Another one of Levy’s infamous cheap punts that consigned the manager of the time to failure, whomever it was. Simply not good enough for our league and has too many sloppy mistakes in him as a CB. Equally as a RB too pedestrian.
Mostly only looked good at international level playing against average teams on a par with a lower league. Not all S. American teams are quality, many on a par with Scotland etc. So was always a risk. I didn’t like the look of him from the word go and said so. Too accident prone, sluggish and with tunnel vision.
No more cheap punts, buy less but buy quality.

SpursGoliath
SpursGoliath
3 years ago

I think it was mentioned in another blog but he still doesn’t look like a Premier League defender – he hasn’t strengthened up very much, which will always make it tougher.

Maybe if you play the same role as Winks and you’re dynamite skilful then you might get away with it, but not a central defender or even a full back.

Panama Paul
Panama Paul
3 years ago
Reply to  coys1882

Can’t disagree with that. I think the successive red cards he got probably destroyed his confidence to a degree and he started to second-guess himself. He was also competing to break into a pairing of Verts & Toby or Sanchez who were relatively consistent performers and largely injury -free during Fiyth’s early time at the club. When you’re not getting a decent run of games it can be hard to build that confidence, knowing if you don’t perform when you get the chance you’re going to be dropped.

Panama Paul
Panama Paul
3 years ago
Reply to  Spurs est1882

If it wasn’t football, it would be labelled child trafficking.

Panama Paul
Panama Paul
3 years ago

I hope that Foyth does go on to develop as a player as it seems Pochettino was not able to develop him in that time. Better suited to international football than the Premier League, much the same as Cameron Carter-Vickers, whose time at Spurs is also hopefully drawing to a close. The time for speculative punts is over.

coys1882
coys1882
3 years ago

The disappointment with Foyth is that he hasn’t improved with coaching. He was a kid with obvious talent when he arrived and the potential to be first class central defender. However, he had two manifest flaws in his game. He had poor defensive instincts/judgment, especially for a CB and he was too slow.

As such, in every game he played, he was a liability, a penalty waiting to happen, or dribbling out of defence, only a casual giveaway from a goal on the counter-attack. It is possible in a less physical, more technical, league, like La Liga, that he might find his niche, in which case Levy will have done well to turn a profit on the boy.

Eddie
Eddie
3 years ago

It’s a shame he hasn’t worked out.I think there is a player there,but for whatever reason he hasn’t kicked on and he certainly doesn’t seem to have learned from his mistakes.The Spanish league might suit him better.

DannyG
DannyG
3 years ago
Reply to  Spurs est1882

I think it’s a little different at Chelsea.
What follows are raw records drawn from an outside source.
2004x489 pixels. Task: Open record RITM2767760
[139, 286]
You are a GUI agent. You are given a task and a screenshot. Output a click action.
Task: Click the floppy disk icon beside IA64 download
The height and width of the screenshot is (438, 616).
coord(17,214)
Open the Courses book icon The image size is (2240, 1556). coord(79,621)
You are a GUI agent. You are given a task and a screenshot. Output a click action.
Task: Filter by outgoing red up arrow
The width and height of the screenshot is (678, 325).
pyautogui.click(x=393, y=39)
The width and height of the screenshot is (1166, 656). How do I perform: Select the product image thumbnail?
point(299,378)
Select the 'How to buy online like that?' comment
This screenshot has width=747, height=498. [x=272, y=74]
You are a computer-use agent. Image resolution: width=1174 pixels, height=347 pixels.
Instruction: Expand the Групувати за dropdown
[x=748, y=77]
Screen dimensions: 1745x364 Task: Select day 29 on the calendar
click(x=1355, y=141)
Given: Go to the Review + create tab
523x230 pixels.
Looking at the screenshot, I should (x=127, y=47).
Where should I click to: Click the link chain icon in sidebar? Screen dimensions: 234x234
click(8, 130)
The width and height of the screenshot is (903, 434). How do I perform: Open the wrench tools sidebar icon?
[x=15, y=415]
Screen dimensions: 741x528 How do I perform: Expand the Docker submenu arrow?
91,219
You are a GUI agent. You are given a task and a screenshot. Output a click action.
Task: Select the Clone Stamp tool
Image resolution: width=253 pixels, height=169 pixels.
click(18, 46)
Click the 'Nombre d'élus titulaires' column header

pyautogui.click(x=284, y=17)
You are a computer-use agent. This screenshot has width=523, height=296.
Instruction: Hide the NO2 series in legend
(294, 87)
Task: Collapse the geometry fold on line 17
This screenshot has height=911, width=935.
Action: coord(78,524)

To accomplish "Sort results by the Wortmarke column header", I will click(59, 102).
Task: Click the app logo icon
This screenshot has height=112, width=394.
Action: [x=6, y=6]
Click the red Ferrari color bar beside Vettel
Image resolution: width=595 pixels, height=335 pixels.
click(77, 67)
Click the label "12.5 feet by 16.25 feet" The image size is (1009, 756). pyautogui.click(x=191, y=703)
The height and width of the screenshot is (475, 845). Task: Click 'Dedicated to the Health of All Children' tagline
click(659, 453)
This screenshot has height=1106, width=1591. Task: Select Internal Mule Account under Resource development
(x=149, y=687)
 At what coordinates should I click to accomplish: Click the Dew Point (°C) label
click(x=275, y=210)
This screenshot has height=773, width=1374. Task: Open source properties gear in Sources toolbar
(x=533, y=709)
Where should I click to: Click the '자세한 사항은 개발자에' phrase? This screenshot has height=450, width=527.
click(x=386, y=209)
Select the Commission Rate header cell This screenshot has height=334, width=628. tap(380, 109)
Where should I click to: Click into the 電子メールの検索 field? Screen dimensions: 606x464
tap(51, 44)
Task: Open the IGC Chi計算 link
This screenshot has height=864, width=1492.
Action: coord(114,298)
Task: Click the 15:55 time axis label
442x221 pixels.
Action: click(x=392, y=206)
They hoover up teenage talent from all over the world for next to nothing in transfer fees. Foyth was bought for £8m or something similar.

Spurs est1882
Spurs est1882
3 years ago

This model is used by Chelsea, city and United. City and Chelsea at one point had 50 players each on loan. Very few of these young players make first team appearances, it’s not about that.